Aim of the exercise
Every entry must be repeated exactly in the answer.

Records supplied
+---+

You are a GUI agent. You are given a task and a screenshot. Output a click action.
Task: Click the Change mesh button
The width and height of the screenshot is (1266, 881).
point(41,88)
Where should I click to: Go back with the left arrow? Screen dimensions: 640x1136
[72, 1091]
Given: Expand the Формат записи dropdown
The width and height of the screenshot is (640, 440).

+---+

Solution
You are a GUI agent. You are given a task and a screenshot. Output a click action.
Task: Click the Change mesh button
The width and height of the screenshot is (1266, 881).
point(41,88)
Where should I click to: Go back with the left arrow? Screen dimensions: 640x1136
[72, 1091]
Given: Expand the Формат записи dropdown
The width and height of the screenshot is (640, 440).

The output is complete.